Your task is to copy each line of the material that holds the word "click".

■ Data for the task ■
======

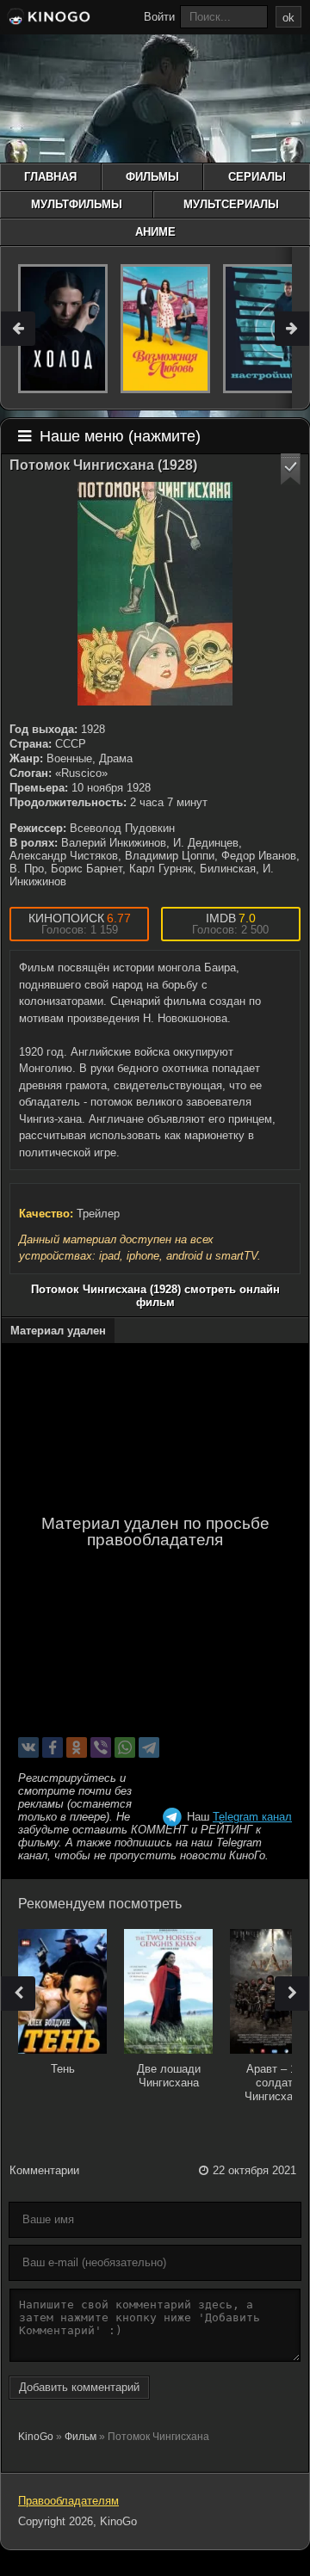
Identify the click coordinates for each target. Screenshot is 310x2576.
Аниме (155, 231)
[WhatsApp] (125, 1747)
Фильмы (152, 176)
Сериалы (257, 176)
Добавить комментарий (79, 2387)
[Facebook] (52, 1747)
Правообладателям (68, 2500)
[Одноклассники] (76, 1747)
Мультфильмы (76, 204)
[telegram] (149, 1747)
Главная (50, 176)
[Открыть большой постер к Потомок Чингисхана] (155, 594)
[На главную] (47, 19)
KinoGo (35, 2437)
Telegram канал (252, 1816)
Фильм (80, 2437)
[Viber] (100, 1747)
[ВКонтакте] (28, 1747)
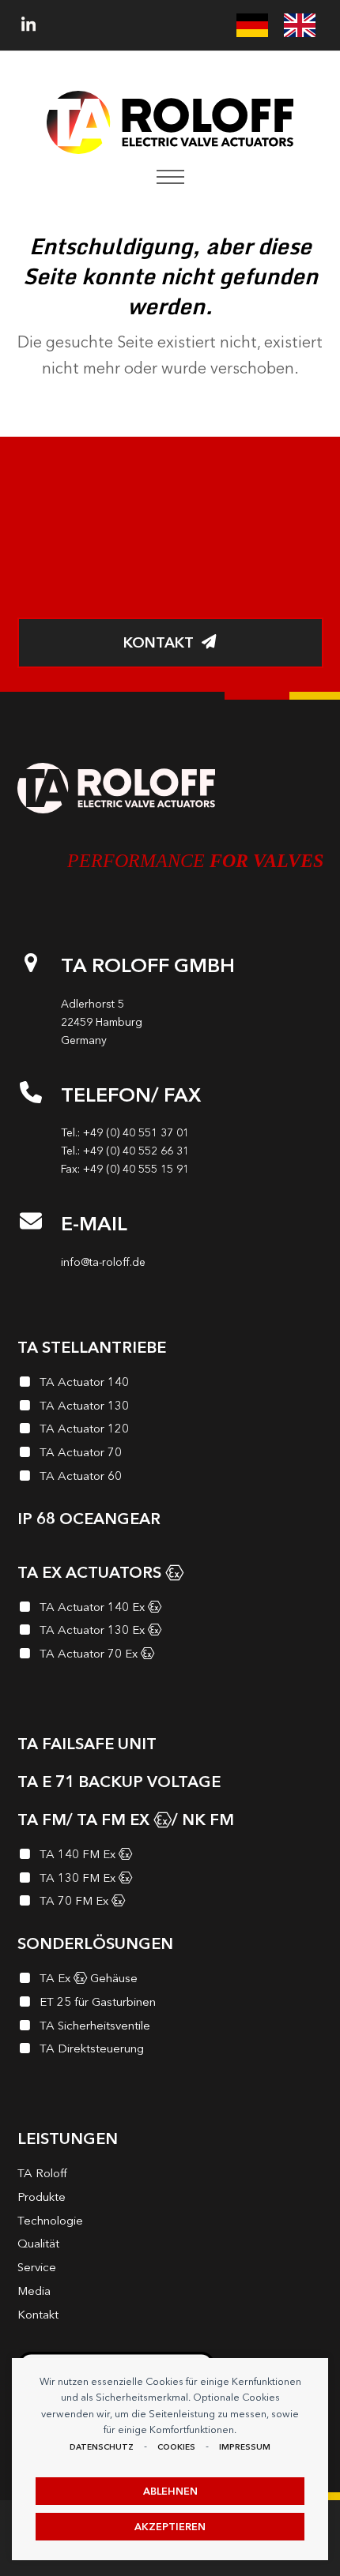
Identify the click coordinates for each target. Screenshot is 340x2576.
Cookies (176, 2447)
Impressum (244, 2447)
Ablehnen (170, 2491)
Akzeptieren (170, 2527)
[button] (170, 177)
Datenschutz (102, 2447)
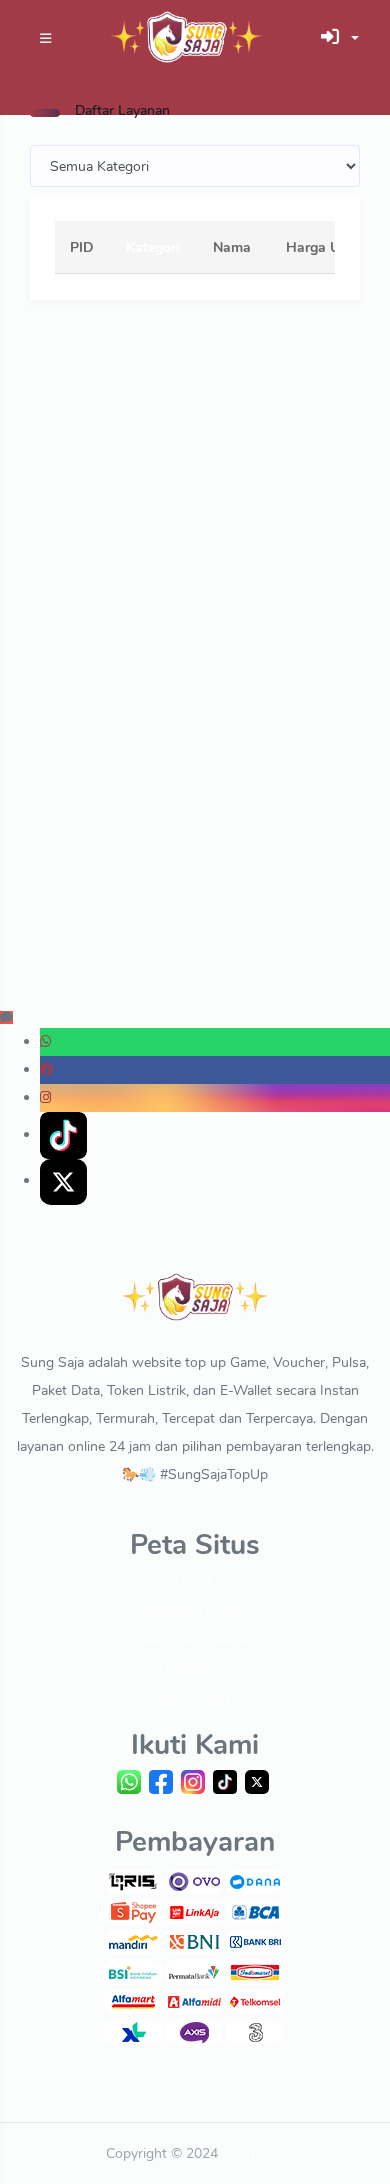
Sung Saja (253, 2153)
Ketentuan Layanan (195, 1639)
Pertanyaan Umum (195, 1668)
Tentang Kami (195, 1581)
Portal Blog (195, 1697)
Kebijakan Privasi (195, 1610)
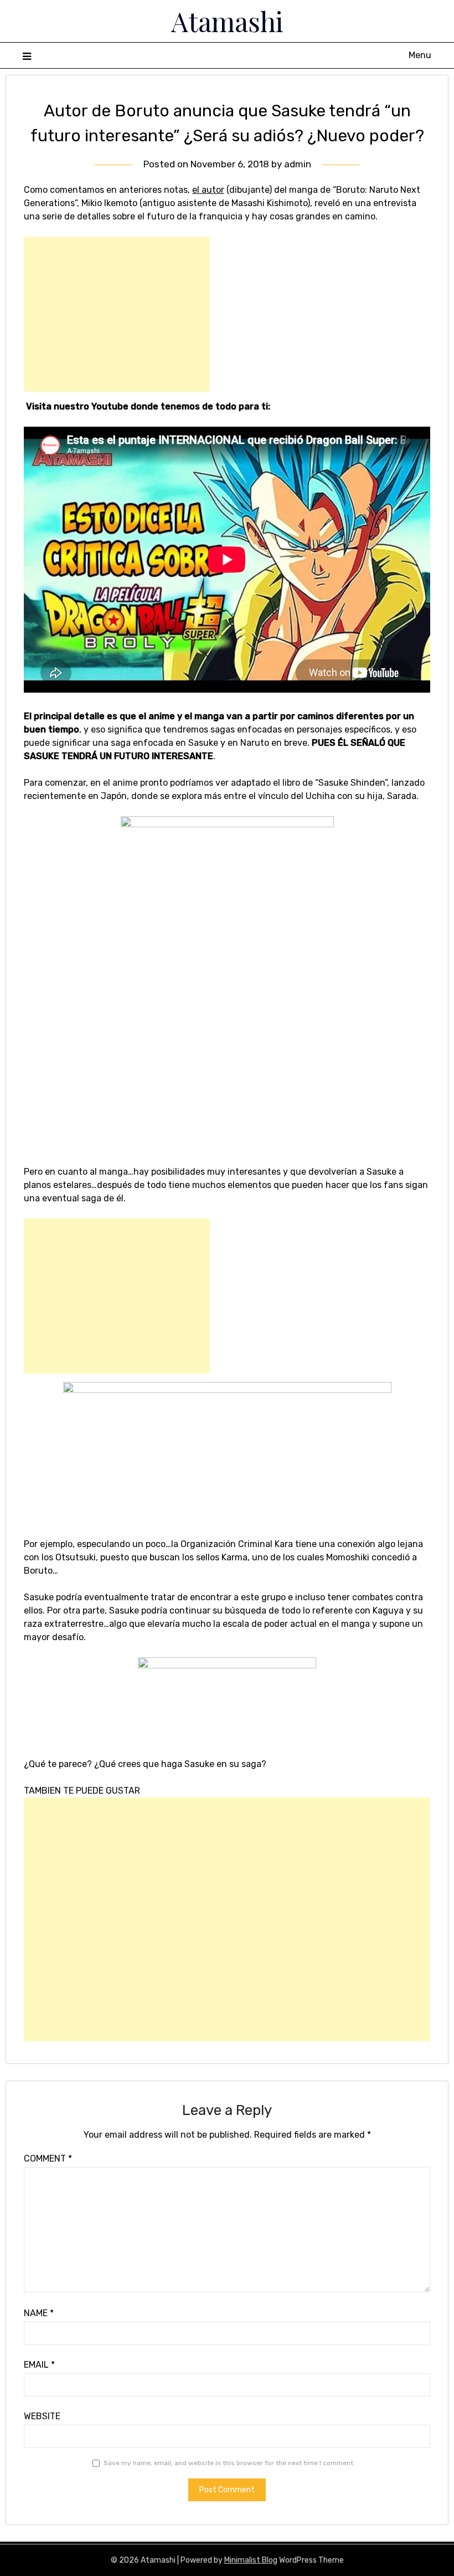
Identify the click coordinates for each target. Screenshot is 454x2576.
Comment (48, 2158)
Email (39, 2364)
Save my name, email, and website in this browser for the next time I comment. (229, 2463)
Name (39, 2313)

======

■ Response area ■
Identify the click coordinates for each target. Screenshot is 310x2576.
Identify the click coordinates for each target. Screenshot is 340x2576.
Identify the click coordinates for each target. Screenshot is 454x2576.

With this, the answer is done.